Circolano i nomi dell’avvocato Antonio Milo, del gastroenterologo Patrizio Stornelli e dell’ex assessore e primario Umberto Occhiuzzi. La partita, comunque, sembra ormai segnata, poiché la Lega e Forza Italia sono ormai agli antipodi. Fd’I, il partito che guida la Regione con Marco Marsilio e L’Aquila con Pierluigi Biondi, con pochi margini di movimento, quindi, potrebbe mettere sul tavolo i nomi di Iride Cosimati e Rosa Pestilli, ma solo per onor di firma. Lo scenario finale, a meno del doppio passo indietro di Lega e Forza Italia, con l’affidamento della guida della coalizione a una figura di sintesi, delinea un centrodestra in ordine sparso con i partiti di destra in corsa sotto le insegne di Genovesi; Forza Italia con alla testa la docente universitaria e presidente di Aciam, Taccone, per la coalizione dei moderati aperta alla società civile.
Il tutto con l’incognita dell’Udc, che, dopo il sostegno al neo-leghista Fabrizio Di Stefano, a Chieti, confida ancora nella contropartita su Avezzano. La fuga in avanti dei leghisti, già in campagna elettorale, però, non sembra lasciare margini per ripensamenti.
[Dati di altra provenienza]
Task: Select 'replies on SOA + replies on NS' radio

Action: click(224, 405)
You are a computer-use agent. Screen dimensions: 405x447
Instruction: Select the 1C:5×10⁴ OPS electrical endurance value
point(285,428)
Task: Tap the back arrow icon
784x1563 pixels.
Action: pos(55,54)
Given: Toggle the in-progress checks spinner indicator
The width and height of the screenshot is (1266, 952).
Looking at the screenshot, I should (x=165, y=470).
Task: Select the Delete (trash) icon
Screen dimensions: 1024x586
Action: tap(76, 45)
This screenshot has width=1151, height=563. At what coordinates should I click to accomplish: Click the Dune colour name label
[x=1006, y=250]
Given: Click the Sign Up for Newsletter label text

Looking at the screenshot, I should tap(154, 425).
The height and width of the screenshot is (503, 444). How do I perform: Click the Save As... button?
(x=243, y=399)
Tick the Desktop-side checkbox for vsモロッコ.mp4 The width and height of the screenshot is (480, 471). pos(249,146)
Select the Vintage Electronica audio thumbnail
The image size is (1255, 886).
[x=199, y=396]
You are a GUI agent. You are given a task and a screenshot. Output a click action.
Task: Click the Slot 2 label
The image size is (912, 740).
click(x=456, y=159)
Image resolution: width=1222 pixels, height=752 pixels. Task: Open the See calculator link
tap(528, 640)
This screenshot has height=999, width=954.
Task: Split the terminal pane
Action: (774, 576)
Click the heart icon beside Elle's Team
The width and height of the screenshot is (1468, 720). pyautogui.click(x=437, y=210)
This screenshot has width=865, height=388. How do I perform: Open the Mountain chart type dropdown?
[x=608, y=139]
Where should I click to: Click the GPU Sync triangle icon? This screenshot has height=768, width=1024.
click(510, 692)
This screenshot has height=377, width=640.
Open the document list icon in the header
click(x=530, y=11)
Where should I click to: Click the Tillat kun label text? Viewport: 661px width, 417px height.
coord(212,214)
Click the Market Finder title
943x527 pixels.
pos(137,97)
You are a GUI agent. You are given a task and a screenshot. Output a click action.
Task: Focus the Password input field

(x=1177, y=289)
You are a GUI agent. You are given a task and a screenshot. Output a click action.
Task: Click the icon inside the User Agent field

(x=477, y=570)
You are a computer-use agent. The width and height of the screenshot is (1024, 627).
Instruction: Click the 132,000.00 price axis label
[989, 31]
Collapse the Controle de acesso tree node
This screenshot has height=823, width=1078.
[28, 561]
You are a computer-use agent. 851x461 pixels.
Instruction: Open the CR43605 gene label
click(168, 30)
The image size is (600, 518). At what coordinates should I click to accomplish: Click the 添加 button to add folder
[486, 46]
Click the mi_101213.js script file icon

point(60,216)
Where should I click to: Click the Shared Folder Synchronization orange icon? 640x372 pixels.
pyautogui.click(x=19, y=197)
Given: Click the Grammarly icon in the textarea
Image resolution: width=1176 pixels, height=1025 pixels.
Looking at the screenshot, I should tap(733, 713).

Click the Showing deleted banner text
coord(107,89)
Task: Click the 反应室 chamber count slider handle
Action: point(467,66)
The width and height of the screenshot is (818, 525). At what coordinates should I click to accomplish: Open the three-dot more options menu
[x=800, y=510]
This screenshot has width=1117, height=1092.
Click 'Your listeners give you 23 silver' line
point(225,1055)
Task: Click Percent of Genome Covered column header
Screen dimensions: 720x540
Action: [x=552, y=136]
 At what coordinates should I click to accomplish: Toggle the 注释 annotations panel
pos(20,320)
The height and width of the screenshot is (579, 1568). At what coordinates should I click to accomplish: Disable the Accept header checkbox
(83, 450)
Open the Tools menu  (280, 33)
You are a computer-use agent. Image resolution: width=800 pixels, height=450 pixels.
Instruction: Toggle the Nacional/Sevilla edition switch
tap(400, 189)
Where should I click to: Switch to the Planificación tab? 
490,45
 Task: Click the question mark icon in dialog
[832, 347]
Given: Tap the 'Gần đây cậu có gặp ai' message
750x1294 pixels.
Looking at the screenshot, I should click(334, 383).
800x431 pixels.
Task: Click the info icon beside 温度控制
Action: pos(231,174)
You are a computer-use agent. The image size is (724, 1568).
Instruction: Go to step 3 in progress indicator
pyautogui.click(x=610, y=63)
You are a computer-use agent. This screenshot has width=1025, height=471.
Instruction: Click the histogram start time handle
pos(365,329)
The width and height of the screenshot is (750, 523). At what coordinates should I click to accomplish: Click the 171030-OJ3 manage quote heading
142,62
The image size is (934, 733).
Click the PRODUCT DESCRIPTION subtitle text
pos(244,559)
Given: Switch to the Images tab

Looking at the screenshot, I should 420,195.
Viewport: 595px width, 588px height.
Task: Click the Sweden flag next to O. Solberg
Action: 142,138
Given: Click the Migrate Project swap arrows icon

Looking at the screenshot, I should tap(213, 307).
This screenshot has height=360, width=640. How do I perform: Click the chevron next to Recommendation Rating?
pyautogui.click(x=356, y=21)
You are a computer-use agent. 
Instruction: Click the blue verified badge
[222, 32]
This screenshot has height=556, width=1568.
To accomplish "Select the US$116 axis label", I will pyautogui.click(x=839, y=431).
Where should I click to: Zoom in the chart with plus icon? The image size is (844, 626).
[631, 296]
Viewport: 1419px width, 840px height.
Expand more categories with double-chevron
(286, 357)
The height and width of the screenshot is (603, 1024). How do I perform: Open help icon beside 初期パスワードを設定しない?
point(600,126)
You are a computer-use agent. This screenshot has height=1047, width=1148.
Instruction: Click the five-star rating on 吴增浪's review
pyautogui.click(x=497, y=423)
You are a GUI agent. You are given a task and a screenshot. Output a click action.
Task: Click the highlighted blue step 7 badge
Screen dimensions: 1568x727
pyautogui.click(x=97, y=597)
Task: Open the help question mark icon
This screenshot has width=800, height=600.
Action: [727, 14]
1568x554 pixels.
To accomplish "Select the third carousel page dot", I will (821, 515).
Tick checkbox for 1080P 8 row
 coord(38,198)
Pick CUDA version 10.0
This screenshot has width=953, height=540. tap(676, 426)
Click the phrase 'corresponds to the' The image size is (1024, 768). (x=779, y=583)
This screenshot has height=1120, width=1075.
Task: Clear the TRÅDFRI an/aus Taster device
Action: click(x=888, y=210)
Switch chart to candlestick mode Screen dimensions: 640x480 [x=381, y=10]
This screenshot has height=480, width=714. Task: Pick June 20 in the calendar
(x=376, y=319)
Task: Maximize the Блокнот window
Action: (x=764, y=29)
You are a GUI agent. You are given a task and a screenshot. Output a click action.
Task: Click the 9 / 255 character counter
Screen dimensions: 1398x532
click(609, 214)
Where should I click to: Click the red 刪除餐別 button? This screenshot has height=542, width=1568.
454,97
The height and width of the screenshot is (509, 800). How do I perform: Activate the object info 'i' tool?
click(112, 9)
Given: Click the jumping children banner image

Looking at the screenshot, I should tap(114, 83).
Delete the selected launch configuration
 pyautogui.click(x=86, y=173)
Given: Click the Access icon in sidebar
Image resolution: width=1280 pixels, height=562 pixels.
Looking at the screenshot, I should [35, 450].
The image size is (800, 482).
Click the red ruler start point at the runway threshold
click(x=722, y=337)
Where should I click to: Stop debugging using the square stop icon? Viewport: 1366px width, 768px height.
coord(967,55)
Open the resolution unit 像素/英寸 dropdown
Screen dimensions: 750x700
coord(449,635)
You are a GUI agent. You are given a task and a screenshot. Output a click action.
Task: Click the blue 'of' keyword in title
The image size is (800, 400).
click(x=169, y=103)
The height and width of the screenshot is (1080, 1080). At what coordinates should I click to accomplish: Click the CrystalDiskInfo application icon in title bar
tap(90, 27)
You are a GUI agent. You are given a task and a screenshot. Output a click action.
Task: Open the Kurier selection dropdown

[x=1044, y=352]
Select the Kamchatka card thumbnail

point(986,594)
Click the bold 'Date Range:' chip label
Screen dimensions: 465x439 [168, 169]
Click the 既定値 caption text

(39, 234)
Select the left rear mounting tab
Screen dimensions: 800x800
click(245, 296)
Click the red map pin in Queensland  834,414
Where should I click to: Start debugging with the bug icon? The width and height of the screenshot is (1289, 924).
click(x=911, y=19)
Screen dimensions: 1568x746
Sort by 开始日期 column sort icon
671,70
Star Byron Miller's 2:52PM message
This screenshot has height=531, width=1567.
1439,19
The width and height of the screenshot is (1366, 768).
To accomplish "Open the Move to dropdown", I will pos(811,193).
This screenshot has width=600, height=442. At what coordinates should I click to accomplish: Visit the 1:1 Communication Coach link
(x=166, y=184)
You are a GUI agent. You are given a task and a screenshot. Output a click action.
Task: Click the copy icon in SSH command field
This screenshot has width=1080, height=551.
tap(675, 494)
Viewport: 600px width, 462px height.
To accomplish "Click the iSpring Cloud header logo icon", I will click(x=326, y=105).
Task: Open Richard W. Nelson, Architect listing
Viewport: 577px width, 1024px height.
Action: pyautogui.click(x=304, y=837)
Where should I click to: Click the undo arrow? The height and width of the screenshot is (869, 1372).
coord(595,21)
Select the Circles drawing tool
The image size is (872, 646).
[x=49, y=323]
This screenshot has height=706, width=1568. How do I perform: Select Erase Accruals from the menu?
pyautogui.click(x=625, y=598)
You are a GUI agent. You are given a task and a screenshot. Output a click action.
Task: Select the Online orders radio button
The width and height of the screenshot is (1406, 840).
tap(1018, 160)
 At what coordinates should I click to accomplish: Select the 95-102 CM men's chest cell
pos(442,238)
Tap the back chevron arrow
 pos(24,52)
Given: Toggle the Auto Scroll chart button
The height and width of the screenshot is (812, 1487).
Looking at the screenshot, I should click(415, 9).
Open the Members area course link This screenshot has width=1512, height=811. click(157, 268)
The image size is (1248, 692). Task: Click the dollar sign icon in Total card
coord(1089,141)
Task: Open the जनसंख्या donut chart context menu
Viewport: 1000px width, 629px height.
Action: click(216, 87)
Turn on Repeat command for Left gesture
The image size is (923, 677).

La prossima mossa, comunque, spetta a Forza Italia, con l’ufficializzazione della candidatura a sindaco della docente universitaria in agenda martedì, alle 11: Taccone, con al fianco i coordinatori regionale, provinciale e cittadino, Nazario Pagano, Gabriele De Angelis, e Aureliano Giffi, presenterà la sua idea per rilanciare Avezzano sotto le insegne dei moderati che guardano alla società civile.
Sull’altro versante, il Partito Democratico che scommette sull’ex assessore comunale all’Ambiente, Roberto Verdecchia, continua a tessere la tela con gli alleati e i civici, mentre l’ex sindaco Giovanni Di Pangrazio, invece, sarebbe ormai in procinto di lanciare la sua candidatura alla guida di alcune liste civiche riunite sotto i simboli della città.